Piątą monetą był numizmat z ciekawego rocznika 1785.
Ciekawego z racji portretu króla Poniatowskiego, który jest tym rzadziej
spotykanym w sprzedaży, a przez to pożądanym przez kolekcjonerów. Stan
zachowania znacznie odbiegał w dół od średniej i nawet krótkowidz mógł się
szybko zorientować, że moneta do gradingu i inwestycji się raczej nie nadaje.
Specjaliści wyposażeni zapewne w silne szkła powiększające, doszukali się jakiś
przesłanek by przyznać jej notę III plus. Może i nieco zawyżona, ale bez
dramatu. Moneta zdecydowanie dla miłośników monet „polski królewskiej” chcący
włączyć do swojego przekrojowego zbioru, sporą srebrną monetę SAP w niebanalnym
roczniku. Wycena na poziomie 1000 złotych normalnie byłaby irracjonalna, jednak
podczas tej imprezy nie raziła zbyt mocno, szczególnie w porównaniu do wielotysięcznych
kwot, z jakimi wystawiano inne numizmaty. Mnie ta dwójka nie urzekła, mam
podobną, stąd nie planowałem się ubiegać o jej zakup. Trzy kolejne dwuzłotówki
były zapakowane w plastikowe trumienki i ocenione przez fachowców z NGC.
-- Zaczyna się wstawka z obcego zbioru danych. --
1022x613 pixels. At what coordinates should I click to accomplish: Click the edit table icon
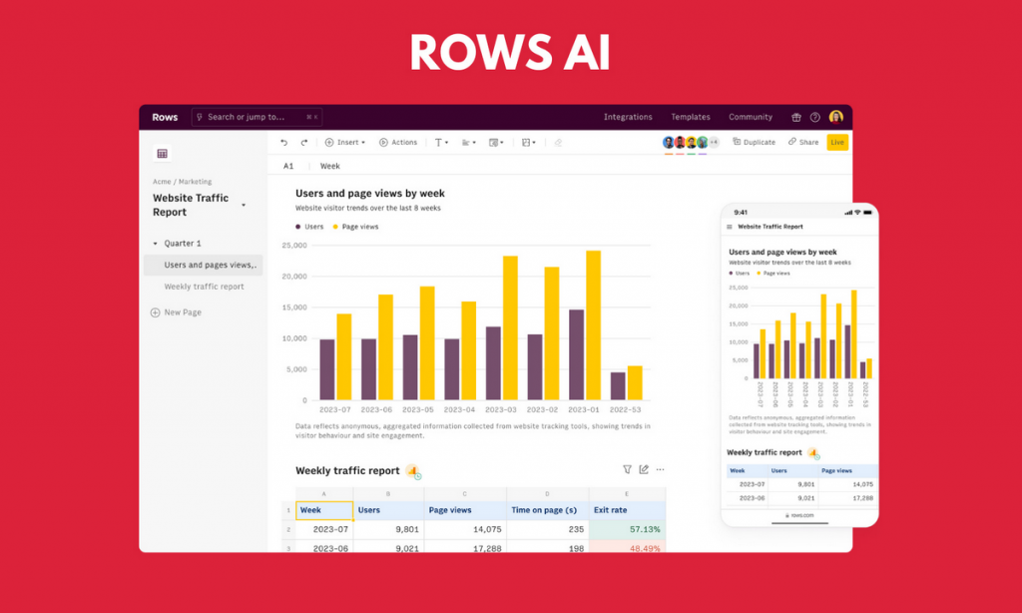(644, 469)
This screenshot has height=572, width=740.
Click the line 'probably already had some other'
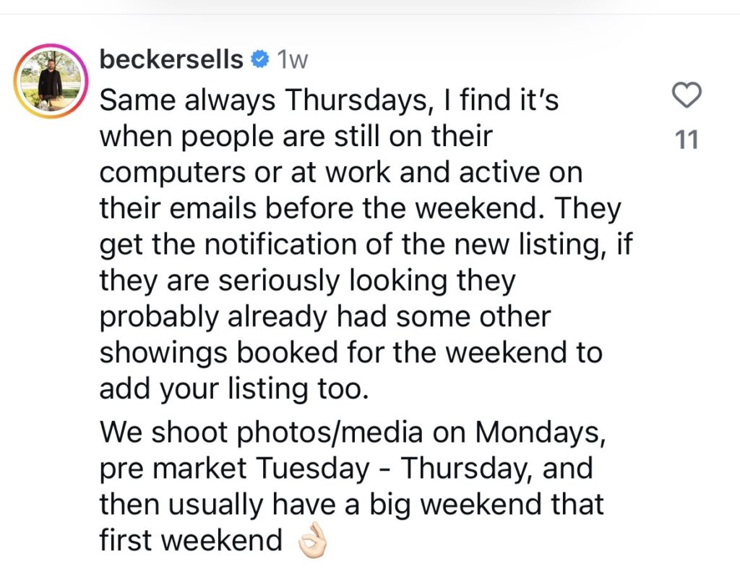click(325, 317)
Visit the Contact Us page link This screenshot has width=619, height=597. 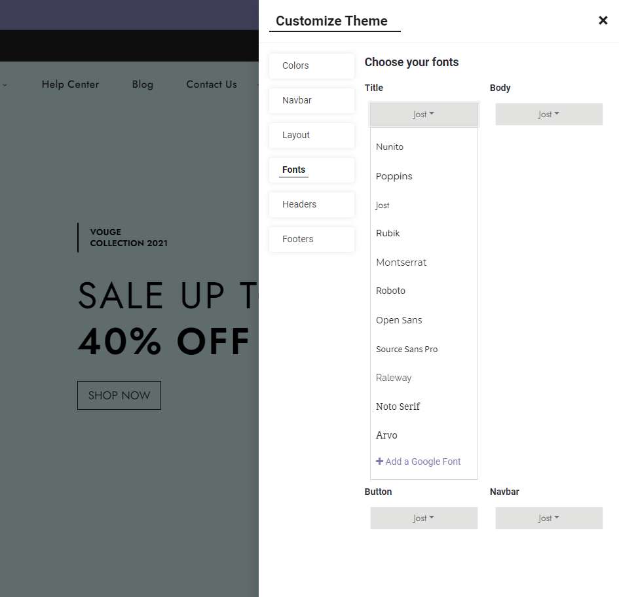tap(211, 84)
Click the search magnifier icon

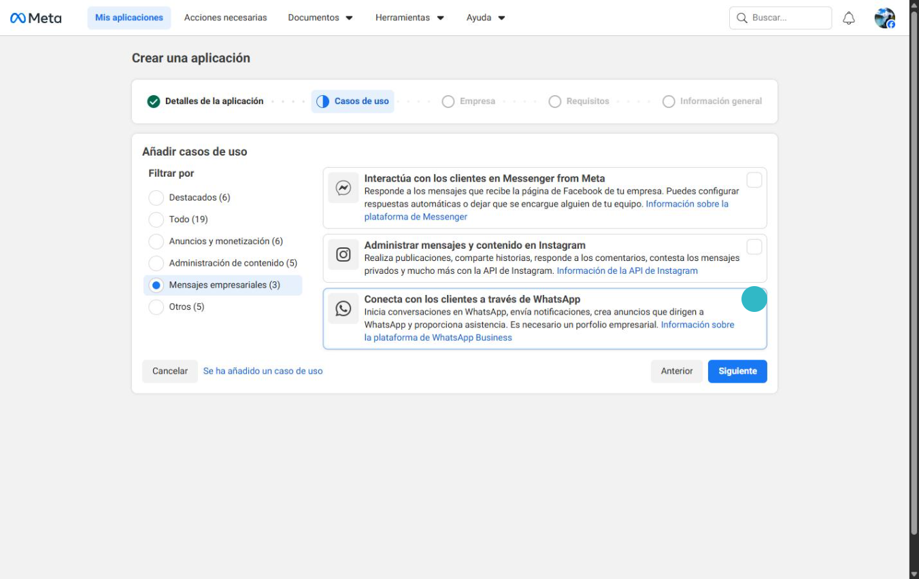pyautogui.click(x=741, y=18)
Pierwsza moneta z tej grupy, została wybita w popularnym roczniku 1792, w nieco
rzadszym wariancie M.V. i w II stanie zachowania. Całkiem błyszcząca sztuka,
jednak do ideału dobrego zachowania sporo jej brakowało. Obustronny justunek
tez nie dodawał jej uroku. Odmiennie niż organizatorzy, nie uważałem, że moneta
stanowi jakąś wyjątkową rzadkość. Jednak trzeba uczciwie przyznać, że jeśli
ktoś nie posiada jeszcze tego rocznika i wariantu, to była to całkiem ciekawa
propozycja… oczywiście o ile cena będzie atrakcyjna. A o to na aukcji Niemczyka
nigdy nie jest łatwo J. W końcu monety kupione z tego źródła,
są czasem traktowane są, jako te posiadające wyjątkowo dobrą proweniencje. Ja
akurat nie zwracam na to wielkiej uwagi, lecz nie mam nic do osób, które tak
twierdzą. Dwie ostatnie sztuki monet 8-mio groszowych pochodziły z ciekawego
rocznika 1794. Napisze, więc o nich razem, bo dla miłośnika numizmatów
Poniatowskiego mogły stanowić interesujący komplet, gdyż reprezentowały dwie
podstawowe odmiany związane ze zmianą stopy menniczej, jaka miała akurat
miejsce w trakcie trwania tragicznego roku 1794. Jeśli ktoś jest ciekawy
większej ilości szczegółów, to zapraszam na odpowiedni wpis na moim blogu.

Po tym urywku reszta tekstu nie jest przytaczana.